Goal of the exercise: Copy each line of the listing below where the word "computer" turns up.

Recorded data:

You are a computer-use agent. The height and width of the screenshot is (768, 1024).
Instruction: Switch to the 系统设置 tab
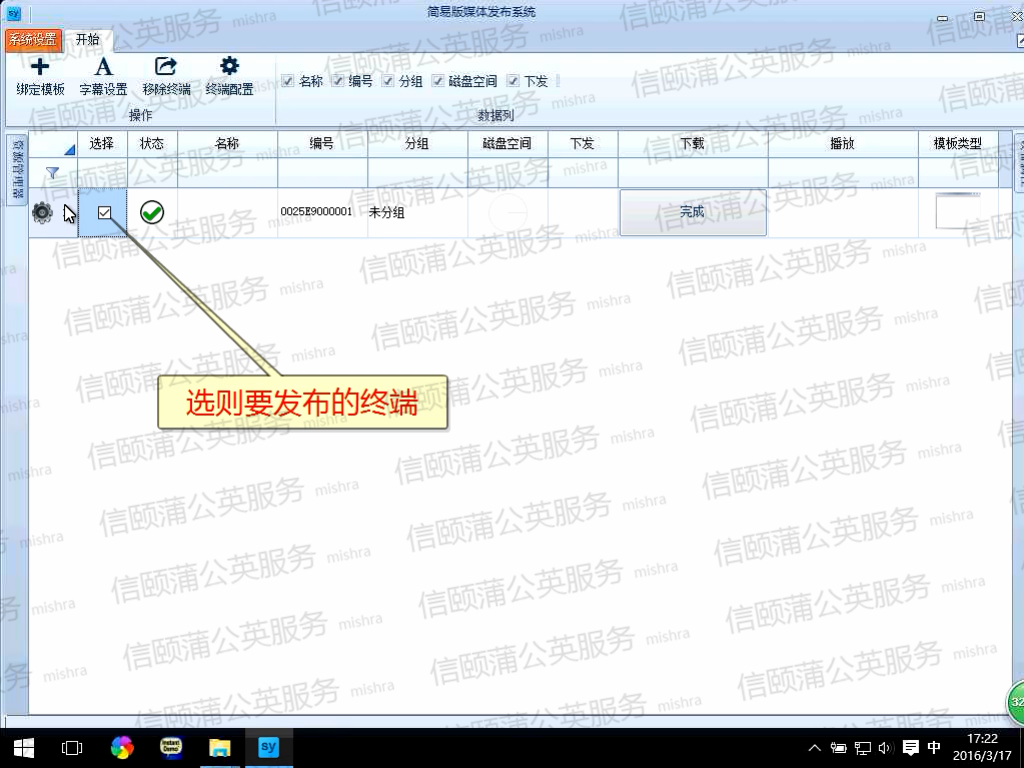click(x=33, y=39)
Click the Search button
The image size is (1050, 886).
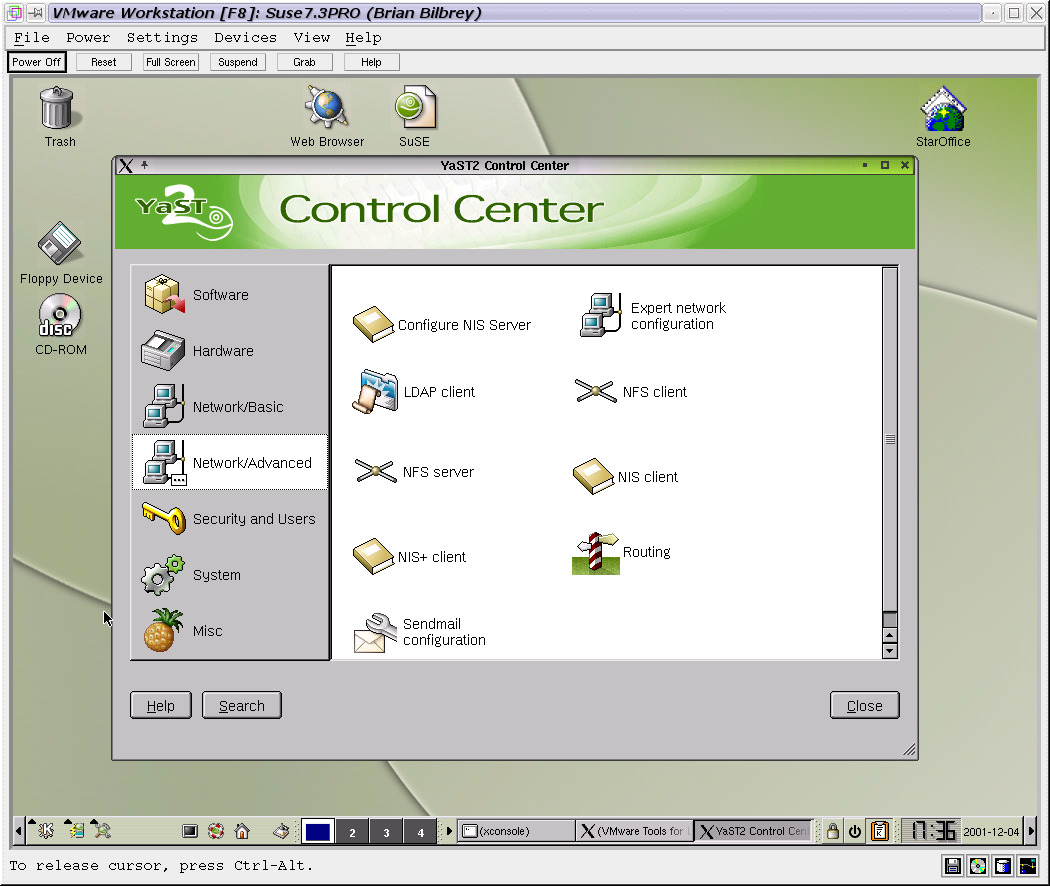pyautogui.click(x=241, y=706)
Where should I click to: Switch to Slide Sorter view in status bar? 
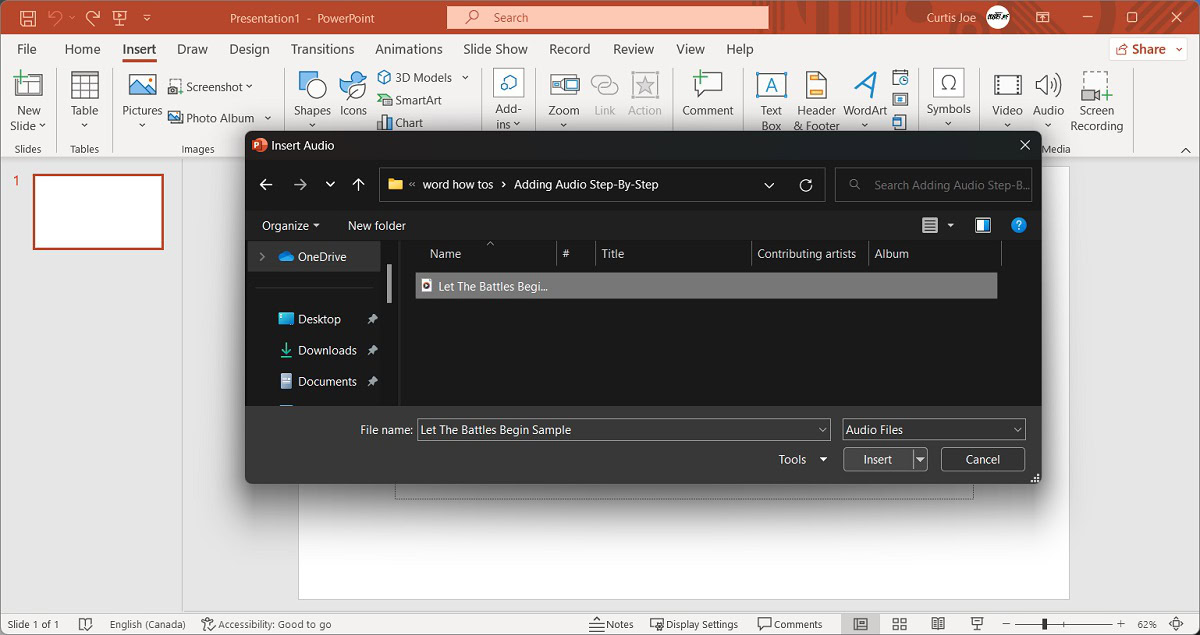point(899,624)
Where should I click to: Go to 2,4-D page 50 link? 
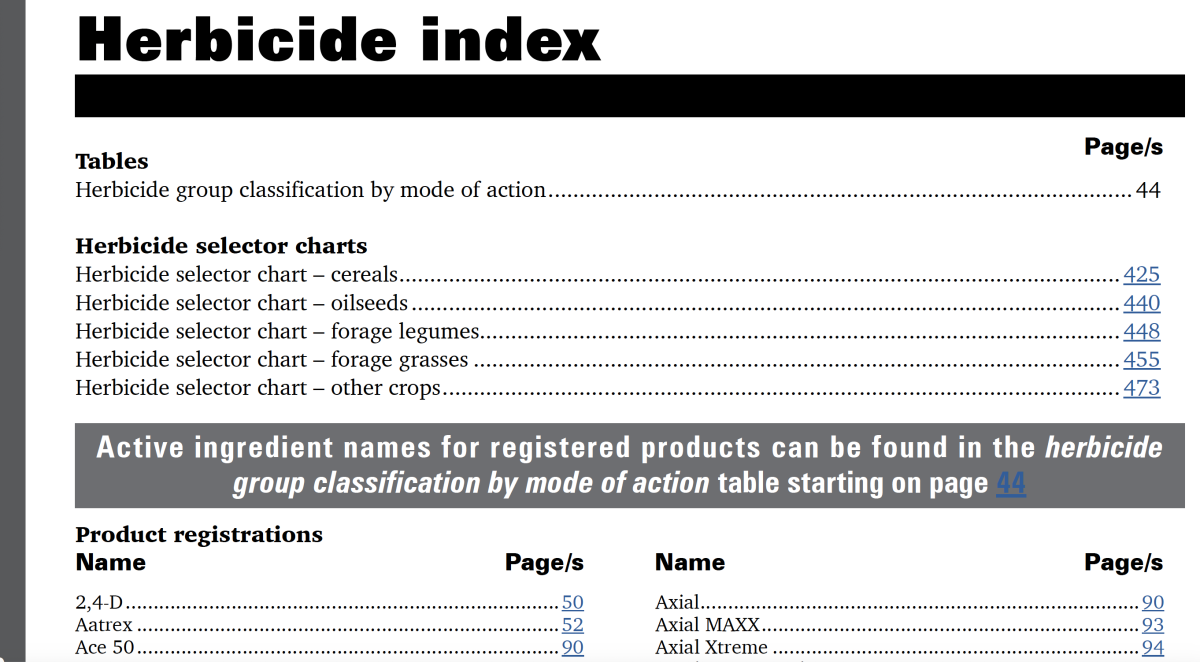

==

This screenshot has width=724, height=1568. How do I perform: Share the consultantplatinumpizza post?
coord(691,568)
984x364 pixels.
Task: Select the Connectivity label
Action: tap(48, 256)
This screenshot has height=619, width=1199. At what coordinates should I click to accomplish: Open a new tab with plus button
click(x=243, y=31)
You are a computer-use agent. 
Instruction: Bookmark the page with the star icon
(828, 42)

Task answer:
You are a computer-use agent. The height and width of the screenshot is (768, 1024).
You are a computer-use agent. 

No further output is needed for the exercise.